Know thy immune self and non-self: Proteomics informs on the expanse of self and non-self, and how and where they arise.

Abstract

T cells play an important role in the adaptive immune response to a variety of infections and cancers. Initiation of a T cell mediated immune response requires antigen recognition in a process termed MHC (major histocompatibility complex) restri ction. A T cell antigen is a composite structure made up of a peptide fragment bound within the antigen‐binding groove of an MHC‐encoded class I or class II molecule.

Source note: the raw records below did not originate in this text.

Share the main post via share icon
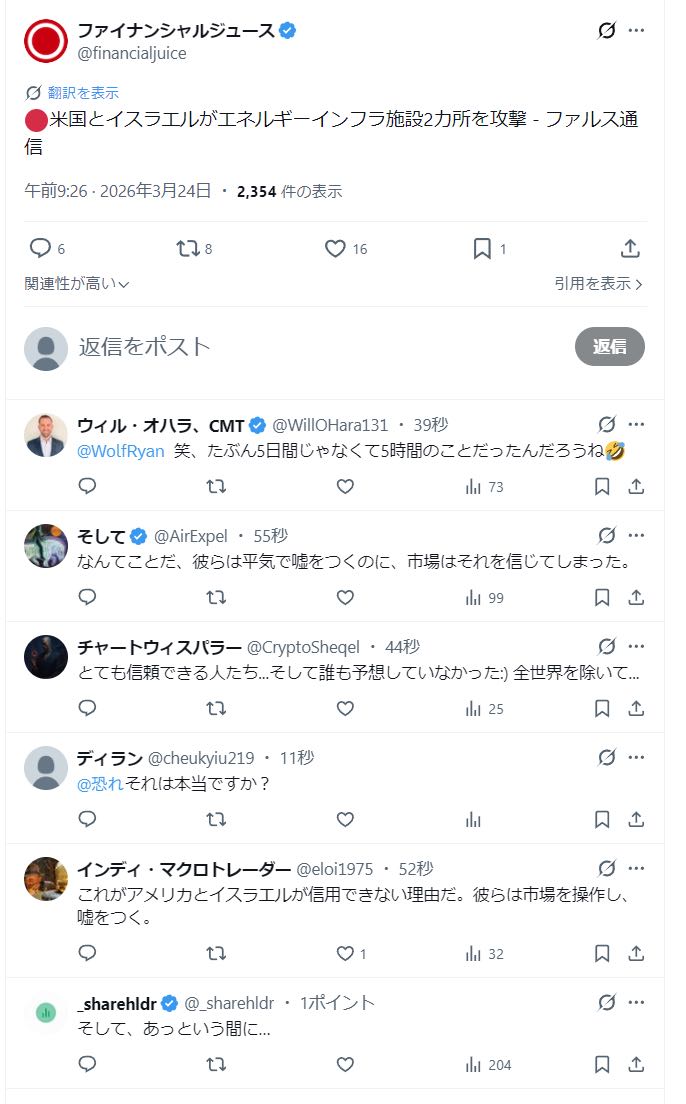Viewport: 686px width, 1104px height. click(630, 249)
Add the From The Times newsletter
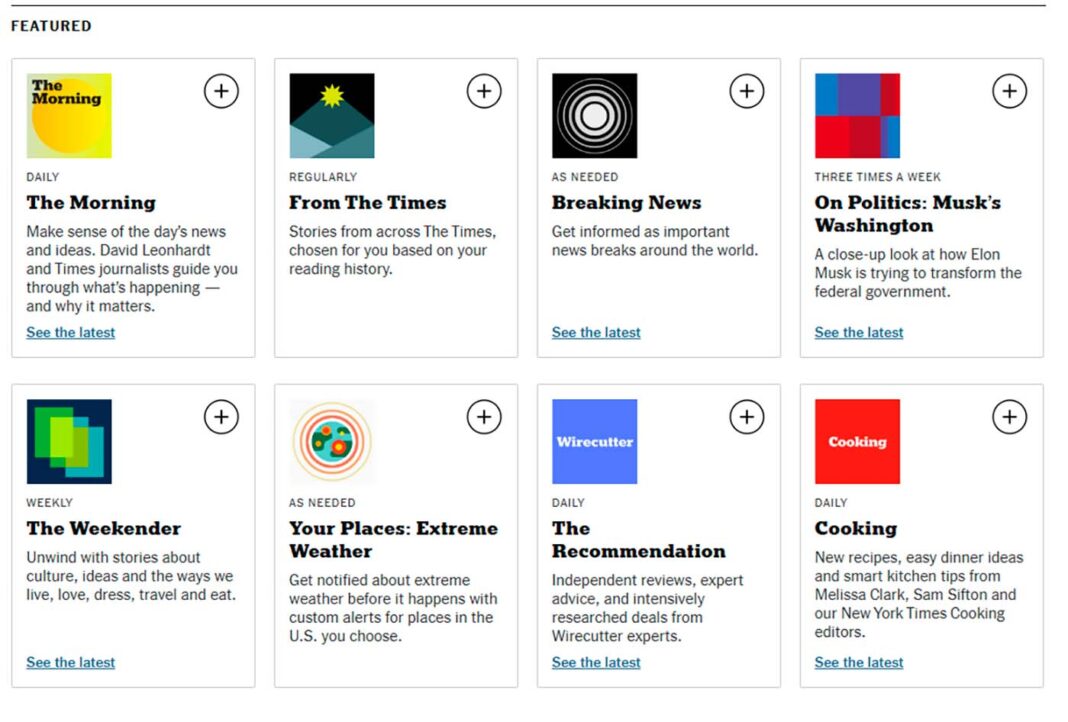 pyautogui.click(x=484, y=91)
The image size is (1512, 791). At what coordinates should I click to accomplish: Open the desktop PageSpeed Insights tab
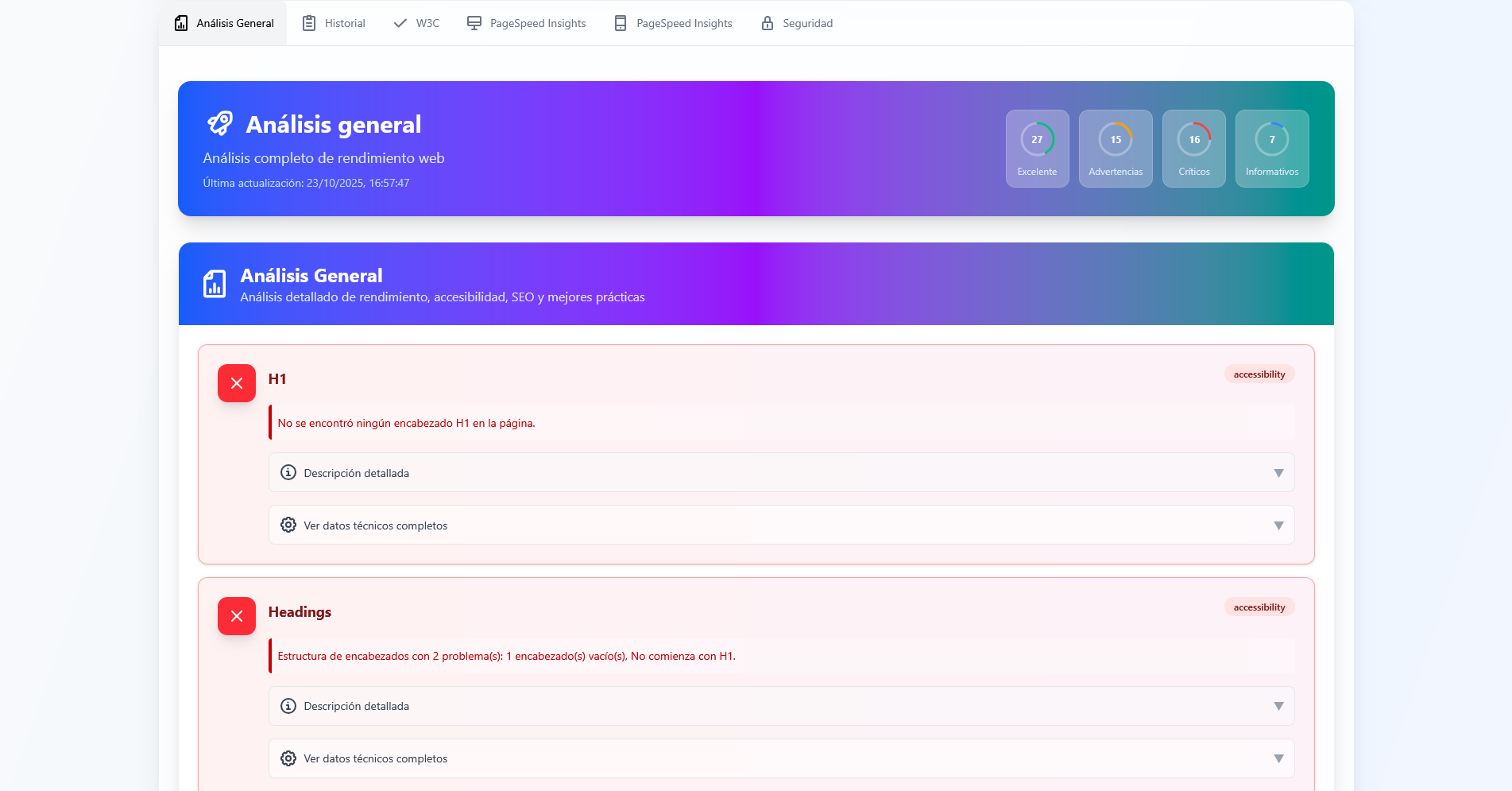click(x=527, y=23)
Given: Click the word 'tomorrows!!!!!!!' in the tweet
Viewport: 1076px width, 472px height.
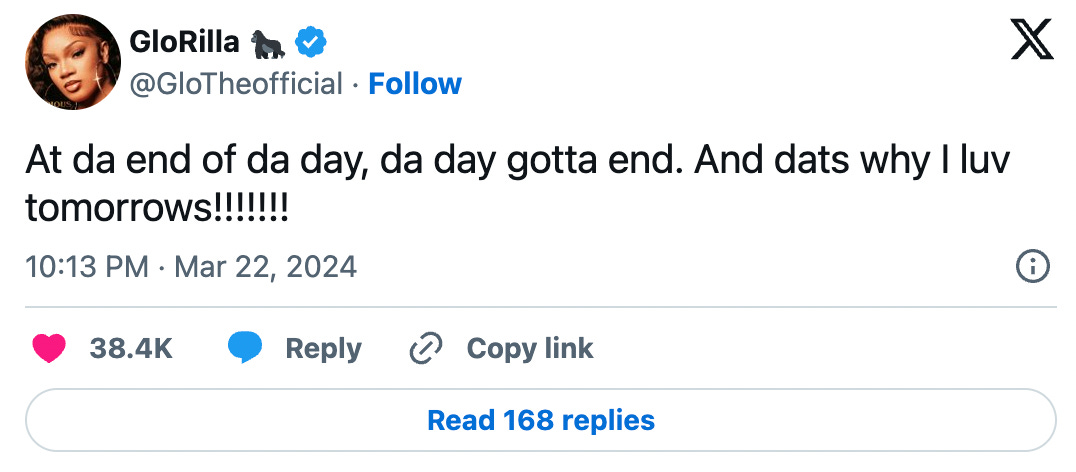Looking at the screenshot, I should point(157,208).

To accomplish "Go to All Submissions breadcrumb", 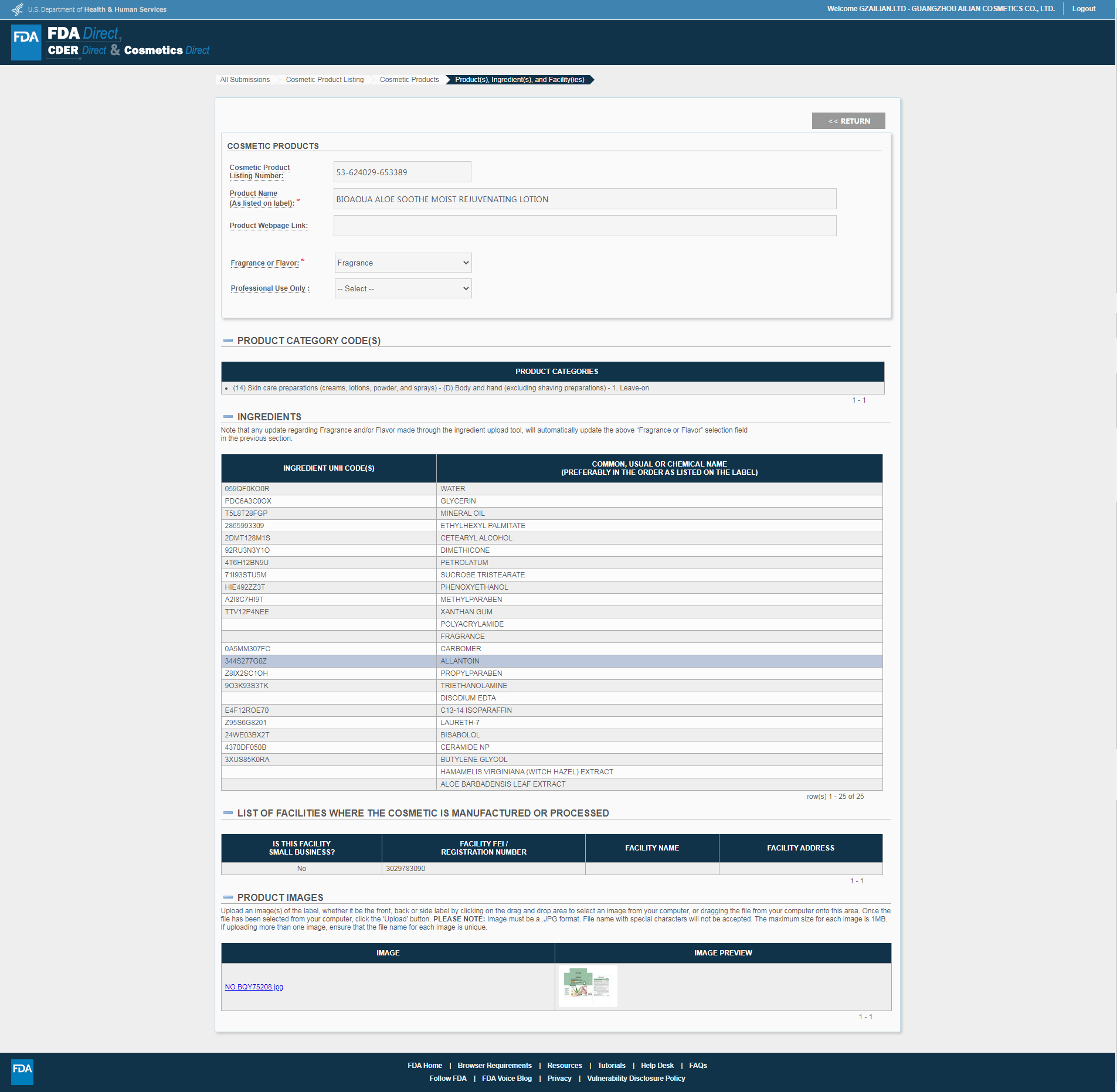I will (x=245, y=80).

Insight into the precise composition and biology of self and non‐self immunopeptidomes is essential to harness T cell mediated immunity to prevent, treat, or cure infectious diseases and cancers. T cell antigen discovery is an arduous task! The pioneering work in the early 1990s has made large‐scale T cell antigen discovery possible. Thus, advancements in mass spectrometry coupled with proteomics and genomics technologies make possible T cell antigen discovery with ease, accuracy, and sensitivity. Yet we have only begun to understand the breadth and the depth of self and non‐self immunopeptidomes because the molecular biology of the cell continues to surprise us with new secrets directly related to the source, and the processing and presentation of MHC ligands. Focused on MHC class I molecules, this review, therefore, provides a brief historic account of T cell antigen discovery and, against a backdrop of key advances in molecular cell biologic processes, elaborates on how proteogenomics approaches have revolutionised the field.